Je ne connais personne qui soit à même de répondre à cette question. Si l'on considère que la satisfaction d'un besoin n'est en aucun cas la satisfaction du désir en question, du désir défini comme tel, comme étant le "désiré". En effet, il ne faut pas confondre la visée d'un désir ou plus précisément la satisafction d'un besoin avec "le désiré" qui lui excède tout objet particulier du désir.

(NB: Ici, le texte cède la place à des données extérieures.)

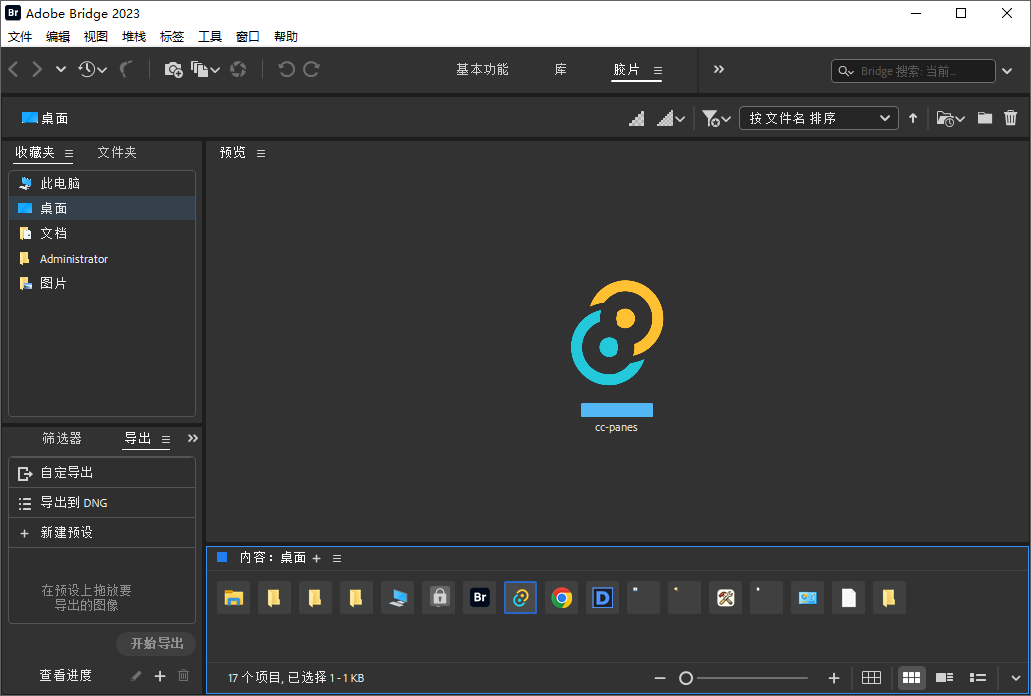Open the 工具 (Tools) menu
Viewport: 1031px width, 696px height.
point(209,36)
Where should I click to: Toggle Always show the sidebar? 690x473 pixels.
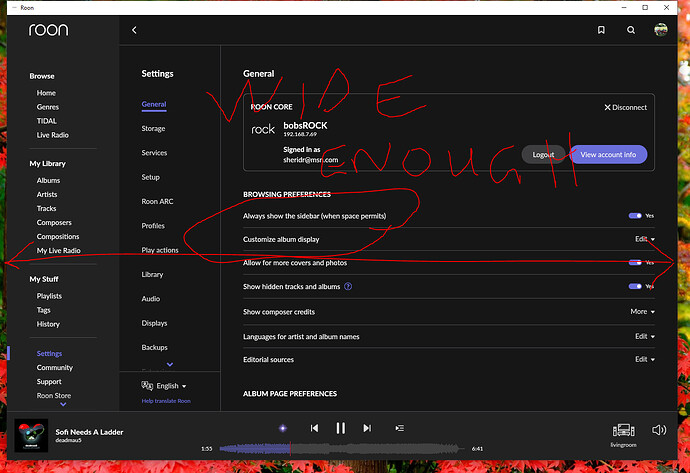[x=635, y=215]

Ce que désire fondamentalement le désir est une énigme si l'on tente de le circonscrire. Le désir n'est pas manque, car rien ne peut le satisfaire.Il est mouvement, tension, une incessante avancée vers ce qui fait un monde comme rapport à l'originaire.

Si le désir était la satisfaction d'un besoin, le désir sexuel s'etteindrait de lui même, il ne reviendrait pas. Ce qui signifie, que dans cette relation, l'autre, par le dévoilement de sa singularité devient une possibilité d'atteindre un monde, ce tout qui sous tend la totalité des choses du monde et qui conditionne leur présence.

Ainsi, lorsque j'aime une personne, il y a fort à parier que je l'aime parce que son monde me donne accès à un monde qui m'interroge fondamentalement, qui m'attire, qui sourd en moi, sans que je puisse savoir clairement ce dont il s'agit. Le savoir serait d'ailleurs mettre un terme au désir parce qu'il rencontrerait une totale satisfaction.

Ce qui met en route le désir, c'est cet irrepressible mouvement qui me mène vers le "là" de toute présence, vers ce qui la sous tend et la suscite comme fond commun à tous les choses sans en désigner une en particulier.